Now, of course, simply watching Olympic or Paralympic competition isn’t enough on its own, we need to dig deeper. But it doesn’t take much research to find a gold mine of information that can be so useful to you. It could come just from reading a biog on a sports governing body website, it could be a Wikipedia entry, it could be an athlete’s social media channel, where they share the trials and tribulations of their day to day life. Wherever you’re led, if you go in search of the bigger story from any Olympic or Paralympic performance, you can start to build a resource that you can draw upon time and again to help you with your own motivation.

It’s a common misconception that the day to day processes of elite athletes are somehow behind a glass wall that we mere mortals cannot penetrate. That they do things we can’t, that the elite system is so different to what we, as individuals, can do. But in reality, elite sport is only different in terms of facilities, coaching support and the very latest sports science knowledge. All this supporting infrastructure doesn’t do the training for you though and it doesn’t give you skills you haven’t got. Bottom line is, elite athletes just do exactly what we do – they go out and do the work. That’s it. 
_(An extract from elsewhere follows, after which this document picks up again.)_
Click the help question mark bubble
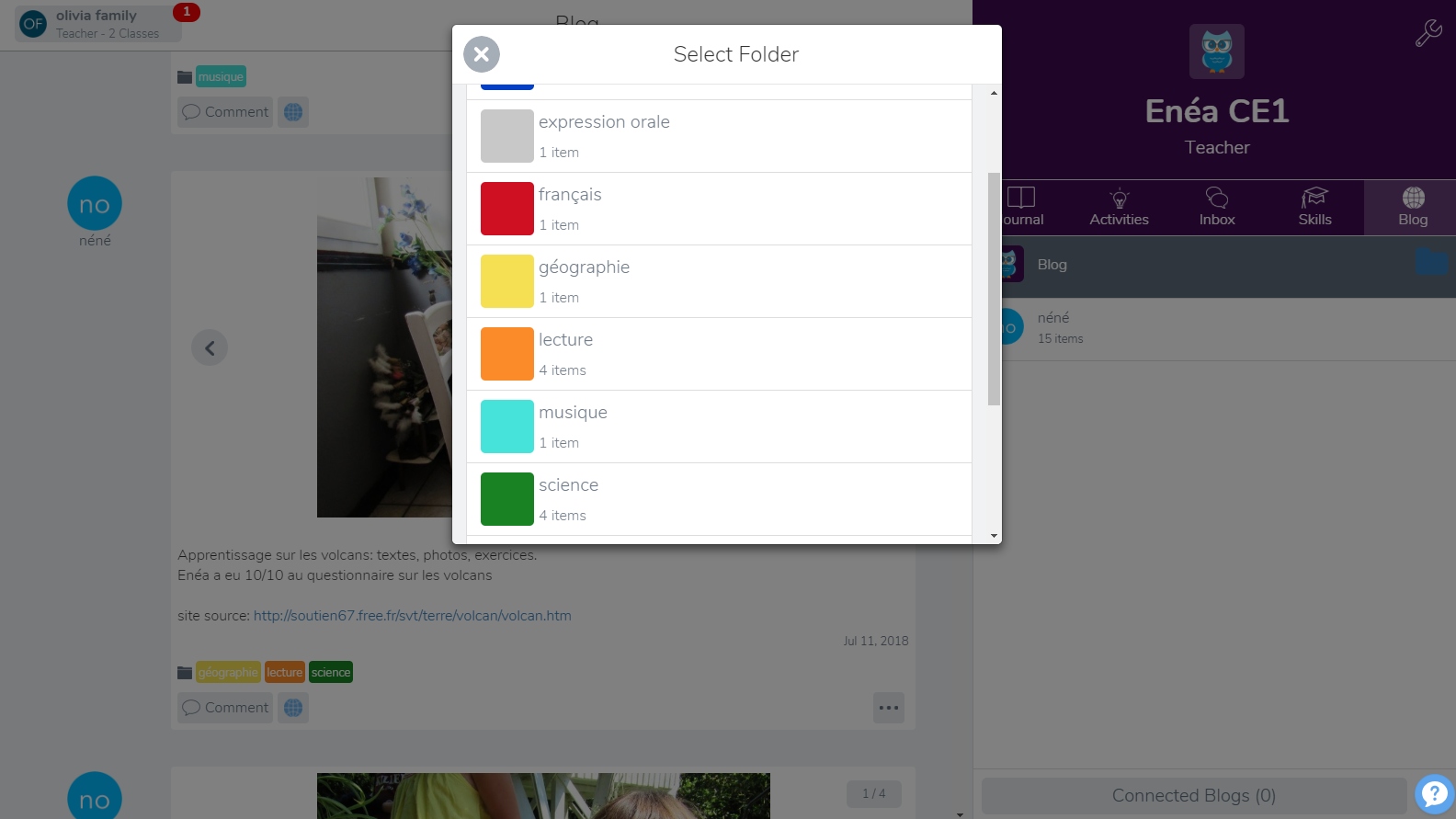1456x819 pixels. click(x=1434, y=794)
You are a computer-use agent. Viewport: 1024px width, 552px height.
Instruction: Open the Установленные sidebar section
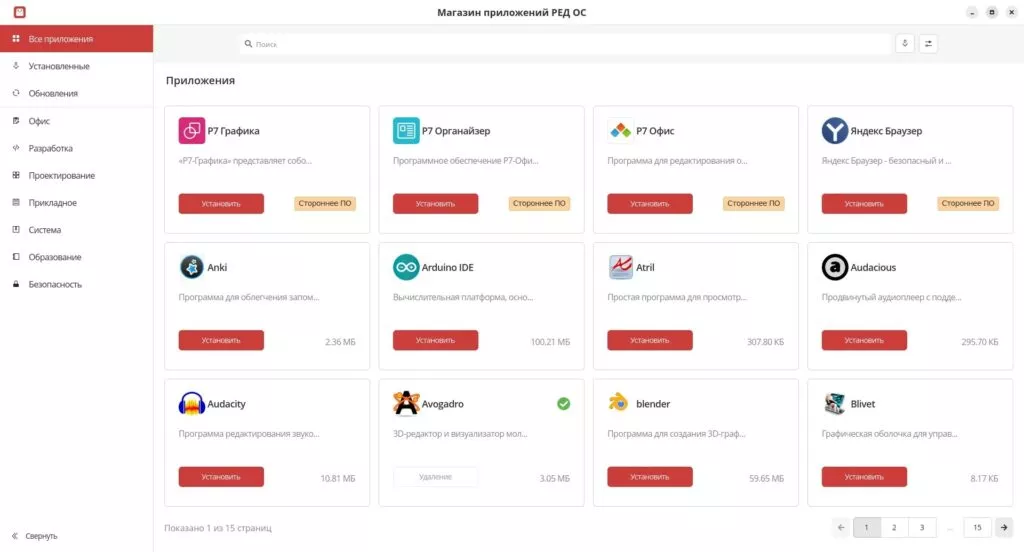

OK, if you’re in a sport that requires expensive equipment there is a bigger difference but for Sport Walkers, who don’t have any direct role models at Olympic or Paralympic level, we can draw inspiration from any quarter. There’s nothing an elite athlete has from a different sport that we might be deprived of – all we need is a pair of trail shoes! So we can quite easily project ourselves onto any athlete’s experiences, we can learn from anyone because it’s all purely about how they break down a big challenge into manageable chunks and that, when you really think about it, is how you achieve anything, either in sport or in any other situation.

So whichever sports you follow during these games, whichever stories touch you, seize the opportunity to learn, to be inspired and to adopt methods that can carry you through your Sport Walking challenges.